I wanted to include a follow up to the writing group etiquette post from June 16, and relate a recent writing group experience.
Last week I attended my usual writing group, where we were critiquing 50 pages each from two writers. At one point when I had the floor, I started talking about a problem I had with the story under discussion. Overall, the writing was excellent. I found the story engaging and the location vivid and unusual. But one of my points was so prescriptive, that as I spoke it aloud I realized a few things:
• I had failed to heed my own advice and critique the work as written, not force my own writing wishes for what I would like to have seen within another’s pages.
• I had not read the pages closely enough. If I had, I would have come to them with the understanding that the rest of the group seemed to have.
• I had (I imagine) achieved the one effect I was hoping to avoid: I pissed off a fellow writer. At least momentarily. By the end of the meeting I had embraced a much less extreme solution to the problem, suggested by some of the other members of the group.
Lesson learned: be honest, but be tactful. Try to determine what you don’t like about a piece, and take the time to come up with helpful recommendations. You might need to read pages more than once to really get to the core of what you want to say about them.

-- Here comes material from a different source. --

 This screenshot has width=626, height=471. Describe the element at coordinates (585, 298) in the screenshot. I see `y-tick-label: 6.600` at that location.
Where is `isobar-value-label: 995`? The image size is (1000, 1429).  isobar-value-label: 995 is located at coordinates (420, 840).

Final Writing Group Thoughts
Online Writing Groups. I’ve traded writing over email, but I’ve never been part of a continuing online group. You should be able to carry over many of these experiences and tips into cyber critiques.

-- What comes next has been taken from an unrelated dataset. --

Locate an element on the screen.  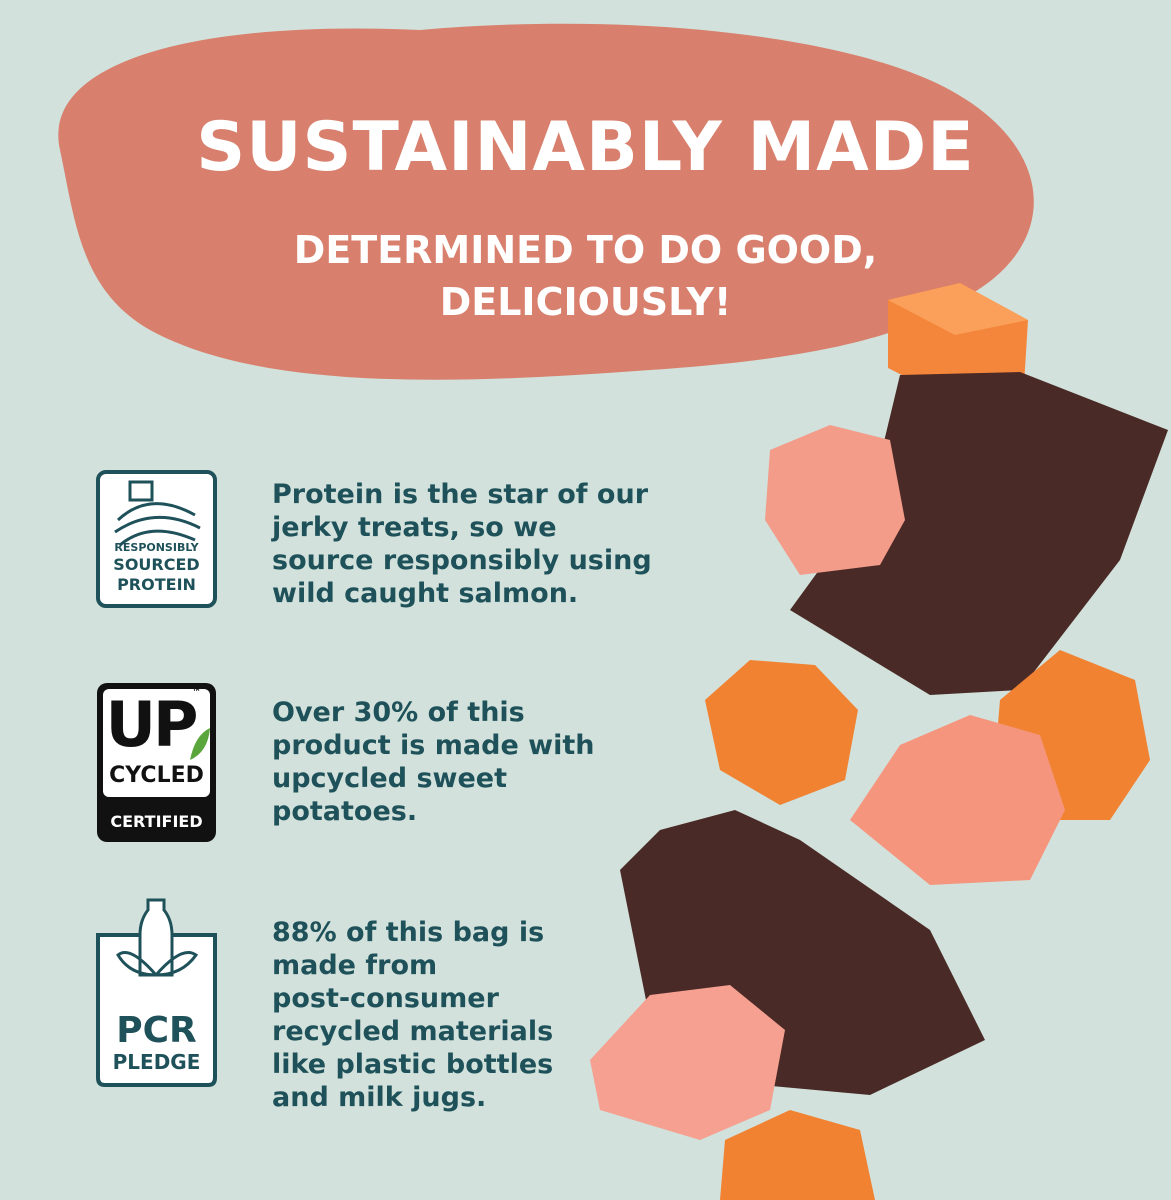
description-line: post-consumer is located at coordinates (386, 998).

If you’ve had experience with online groups, let me know if you like them better than meeting in person. My sister, romantic suspense writer Cynthia Sherrick, just joined one for the first time. I’ll be interested to find out how it goes.

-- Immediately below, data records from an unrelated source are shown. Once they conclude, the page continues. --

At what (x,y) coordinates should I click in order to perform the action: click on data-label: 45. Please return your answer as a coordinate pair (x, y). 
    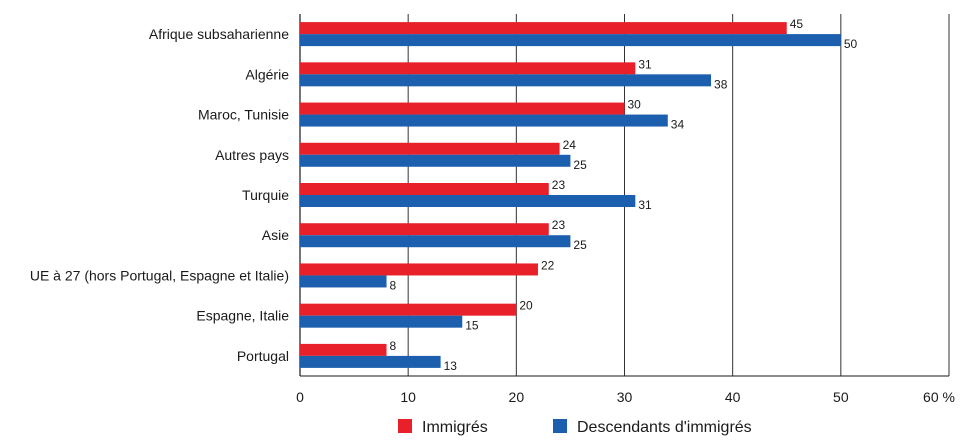
    Looking at the image, I should click on (797, 24).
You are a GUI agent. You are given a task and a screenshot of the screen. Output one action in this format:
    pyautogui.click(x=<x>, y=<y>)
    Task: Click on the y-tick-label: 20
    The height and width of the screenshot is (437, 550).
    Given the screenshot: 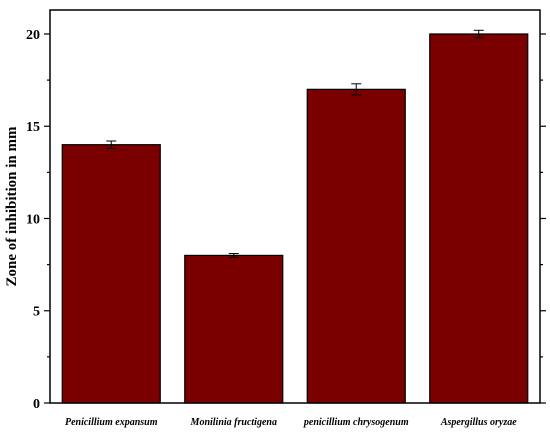 What is the action you would take?
    pyautogui.click(x=33, y=36)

Try More Than One. Robin Smith-Johnson (another sister—I have three, all writers) left the following comment:
"It actually has been helpful to have two reactions to my poems (and fun to take the same poem to different meetings). The feedback is always helpful and has helped me shape poems that were later accepted for publication."
This is a great idea: showing the same work to more than one set of writers. Like Robin says, she uses all the feedback to help shape her work to be publish-ready.
Read Aloud. I forgot to mention this last time. If you get the chance, have somebody read a few pages of your writing aloud. Hearing your writing aloud immediately highlights problems with dialogue, rhythm, pacing, tone, and more. You can hear previously unchecked cracks in what you thought was the smooth surface of your pages. Flat dialogue truly lies like a wet dishtowel when you hear it spoken. Clichés you had no idea were there bare teeth. Uneven paragraphs and sloppy sentence structure become much easier to detect. Part of this phenomenon happens when you are faced with an audience for the first time. You become your own toughest, hyper-vigilant critic, concentrating intensely as if for the first time on your own phrases, segues, and dialogue.
Okay, enough. There’s nothing more I can do for you. You’re on your own now. Send a postcard occasionally and let me know how it's going.